★ Trick Mirror
Trick Mirror: Reflections on Self-Delusion, a book of nine original essays from New Yorker writer Jia Tolentino, makes for great listening. She finds a personal angle to big topics within our modern culture, such as in “The I in the Internet” when Tolentino takes the listener through her personal history with the internet (which will be familiar to anyone who browsed the web in the 1990s and early 2000s), traces it to the modern day and reveals how it has shaped our realities. She draws connections between radical political movements and the way popular websites encourage us to turn inward. She comes to a stark conclusion about the way we allow ourselves to be used by corporations. In another essay, she reflects on her experience as a reality TV star and provides insight into the medium. Tolentino narrates the essays herself, which emphasizes her sharp wit and adds an intimacy to the more personal stories.
Never Have I Ever
In Never Have I Ever, Amy’s blissful, suburban Florida life is turned upside down when new neighbor Roux shows up at her book club and turns the discussion toward everyone’s deepest, darkest secrets. Roux earns a living through blackmail, and Amy gets tangled up in something far beyond a party game. This is a fun thriller grounded in textured relationships that include a controlling best friend and a quirky teenage stepdaughter. I kept thinking I knew where the story was going, but there were twists upon twists I truly could not see coming. Author Joshilyn Jackson does a pitch-perfect job narrating her own novel. The Alabama-born writer gets the pretend-nice, passive-aggressive, classically Southern voice just right.

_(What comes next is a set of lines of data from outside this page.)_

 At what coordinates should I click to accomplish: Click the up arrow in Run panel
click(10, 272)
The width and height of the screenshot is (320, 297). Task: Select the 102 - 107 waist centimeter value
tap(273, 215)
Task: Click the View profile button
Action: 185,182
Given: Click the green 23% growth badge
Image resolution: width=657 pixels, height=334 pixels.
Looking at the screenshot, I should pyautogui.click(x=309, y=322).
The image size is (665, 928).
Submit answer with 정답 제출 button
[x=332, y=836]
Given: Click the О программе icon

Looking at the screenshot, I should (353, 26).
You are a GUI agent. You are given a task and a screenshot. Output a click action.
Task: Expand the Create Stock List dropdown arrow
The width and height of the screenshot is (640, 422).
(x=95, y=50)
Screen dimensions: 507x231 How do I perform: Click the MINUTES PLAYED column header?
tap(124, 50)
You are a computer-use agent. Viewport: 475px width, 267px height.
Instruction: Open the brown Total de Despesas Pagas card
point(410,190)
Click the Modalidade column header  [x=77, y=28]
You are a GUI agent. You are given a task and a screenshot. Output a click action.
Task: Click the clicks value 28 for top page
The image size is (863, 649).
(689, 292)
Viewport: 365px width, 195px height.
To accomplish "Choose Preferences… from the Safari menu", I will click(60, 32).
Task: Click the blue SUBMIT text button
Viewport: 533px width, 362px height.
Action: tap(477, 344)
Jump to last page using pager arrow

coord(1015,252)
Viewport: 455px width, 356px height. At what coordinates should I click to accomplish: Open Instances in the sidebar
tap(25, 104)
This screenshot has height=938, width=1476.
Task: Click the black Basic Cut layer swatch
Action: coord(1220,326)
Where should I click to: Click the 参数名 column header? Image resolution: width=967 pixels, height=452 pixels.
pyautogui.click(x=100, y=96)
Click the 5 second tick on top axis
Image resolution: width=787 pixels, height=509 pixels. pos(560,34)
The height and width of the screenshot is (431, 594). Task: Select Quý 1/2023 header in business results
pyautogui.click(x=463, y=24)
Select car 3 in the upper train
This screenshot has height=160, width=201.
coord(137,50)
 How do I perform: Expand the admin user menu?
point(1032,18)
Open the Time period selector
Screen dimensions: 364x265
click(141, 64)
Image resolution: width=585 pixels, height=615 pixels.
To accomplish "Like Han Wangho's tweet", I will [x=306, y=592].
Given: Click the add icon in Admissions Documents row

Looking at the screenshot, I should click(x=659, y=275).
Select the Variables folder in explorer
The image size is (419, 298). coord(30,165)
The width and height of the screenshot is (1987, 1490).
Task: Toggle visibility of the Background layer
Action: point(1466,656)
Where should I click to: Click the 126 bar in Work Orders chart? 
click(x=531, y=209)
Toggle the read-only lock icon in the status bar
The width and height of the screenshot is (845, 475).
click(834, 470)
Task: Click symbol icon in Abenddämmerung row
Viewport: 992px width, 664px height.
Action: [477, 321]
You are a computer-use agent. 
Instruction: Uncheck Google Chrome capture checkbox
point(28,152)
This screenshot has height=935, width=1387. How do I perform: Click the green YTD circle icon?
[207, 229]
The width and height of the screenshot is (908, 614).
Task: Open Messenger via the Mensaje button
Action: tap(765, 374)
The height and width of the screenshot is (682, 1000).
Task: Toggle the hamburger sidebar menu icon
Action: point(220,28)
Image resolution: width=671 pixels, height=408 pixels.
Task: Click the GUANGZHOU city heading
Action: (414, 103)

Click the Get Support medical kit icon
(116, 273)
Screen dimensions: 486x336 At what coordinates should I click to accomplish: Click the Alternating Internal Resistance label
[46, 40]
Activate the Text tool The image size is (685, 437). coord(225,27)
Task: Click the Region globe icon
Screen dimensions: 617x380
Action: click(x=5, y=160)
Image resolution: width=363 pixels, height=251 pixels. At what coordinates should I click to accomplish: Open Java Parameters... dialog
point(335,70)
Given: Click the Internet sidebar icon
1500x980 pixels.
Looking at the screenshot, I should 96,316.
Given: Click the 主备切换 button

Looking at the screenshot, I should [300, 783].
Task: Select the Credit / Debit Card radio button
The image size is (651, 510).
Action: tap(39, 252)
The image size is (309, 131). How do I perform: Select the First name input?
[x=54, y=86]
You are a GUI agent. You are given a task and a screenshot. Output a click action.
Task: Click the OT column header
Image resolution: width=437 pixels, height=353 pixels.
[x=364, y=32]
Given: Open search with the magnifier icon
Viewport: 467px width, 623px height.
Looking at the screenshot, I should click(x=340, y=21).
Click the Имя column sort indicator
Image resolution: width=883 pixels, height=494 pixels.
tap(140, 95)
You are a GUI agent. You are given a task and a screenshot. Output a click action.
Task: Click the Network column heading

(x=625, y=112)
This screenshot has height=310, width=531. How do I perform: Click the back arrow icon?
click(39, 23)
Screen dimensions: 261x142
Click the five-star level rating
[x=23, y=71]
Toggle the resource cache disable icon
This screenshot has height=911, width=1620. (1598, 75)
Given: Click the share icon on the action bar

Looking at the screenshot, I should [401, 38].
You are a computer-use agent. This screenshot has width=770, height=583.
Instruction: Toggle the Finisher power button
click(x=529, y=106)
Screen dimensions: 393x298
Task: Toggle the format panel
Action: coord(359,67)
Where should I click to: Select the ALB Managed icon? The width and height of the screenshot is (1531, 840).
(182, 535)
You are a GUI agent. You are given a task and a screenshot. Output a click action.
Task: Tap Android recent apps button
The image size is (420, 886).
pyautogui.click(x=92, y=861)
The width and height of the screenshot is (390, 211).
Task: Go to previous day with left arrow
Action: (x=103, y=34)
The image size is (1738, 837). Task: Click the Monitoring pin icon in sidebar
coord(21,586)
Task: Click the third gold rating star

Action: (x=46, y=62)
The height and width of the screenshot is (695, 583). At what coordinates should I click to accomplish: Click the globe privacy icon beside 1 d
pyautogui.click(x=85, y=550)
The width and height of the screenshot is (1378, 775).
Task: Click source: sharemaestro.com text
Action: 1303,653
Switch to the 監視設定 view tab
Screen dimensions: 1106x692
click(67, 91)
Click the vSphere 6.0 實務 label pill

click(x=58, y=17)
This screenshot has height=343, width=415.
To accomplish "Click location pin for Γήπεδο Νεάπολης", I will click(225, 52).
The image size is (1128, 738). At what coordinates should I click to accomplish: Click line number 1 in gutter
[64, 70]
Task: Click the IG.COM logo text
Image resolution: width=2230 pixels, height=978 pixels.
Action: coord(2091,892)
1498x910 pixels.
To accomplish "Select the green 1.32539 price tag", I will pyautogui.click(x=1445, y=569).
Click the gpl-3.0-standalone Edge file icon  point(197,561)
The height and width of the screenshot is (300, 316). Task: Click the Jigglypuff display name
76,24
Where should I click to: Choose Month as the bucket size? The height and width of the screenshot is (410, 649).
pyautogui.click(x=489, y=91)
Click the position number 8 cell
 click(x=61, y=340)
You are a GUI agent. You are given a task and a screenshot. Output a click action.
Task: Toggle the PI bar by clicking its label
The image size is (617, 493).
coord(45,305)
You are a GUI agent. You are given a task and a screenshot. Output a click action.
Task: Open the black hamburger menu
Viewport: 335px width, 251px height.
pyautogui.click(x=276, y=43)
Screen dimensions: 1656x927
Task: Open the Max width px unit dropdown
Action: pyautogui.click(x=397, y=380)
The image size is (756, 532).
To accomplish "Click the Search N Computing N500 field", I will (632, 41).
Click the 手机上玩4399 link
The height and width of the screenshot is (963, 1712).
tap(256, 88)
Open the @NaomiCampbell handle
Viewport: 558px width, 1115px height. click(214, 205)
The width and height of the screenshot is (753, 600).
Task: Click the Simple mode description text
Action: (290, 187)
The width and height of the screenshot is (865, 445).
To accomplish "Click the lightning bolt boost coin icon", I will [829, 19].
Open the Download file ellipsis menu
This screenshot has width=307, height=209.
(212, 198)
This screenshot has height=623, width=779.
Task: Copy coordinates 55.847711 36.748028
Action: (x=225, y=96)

All the characters in James Gregor’s debut novel are horrible people, but I couldn’t help but root for them. Richard is a Ph.D. candidate struggling with writer’s block. His classmate Anne helps him by doing his work for him, buying him fancy meals and paying for taxis. In return, she expects a romantic relationship, and he is happy to oblige—despite being gay. It all comes to a head when things get serious between Richard and a former online fling. He is forced to choose between the handsome lawyer, who’s definitely husband material (even if he’s a little too into Ayn Rand), and the woman who holds the key to his academic success. Going Dutch pokes fun at online dating, New York intellectuals, money and manners. Narrator Michael David Axtell infuses Richard’s inner monologues with wry humor, making his observations even more biting.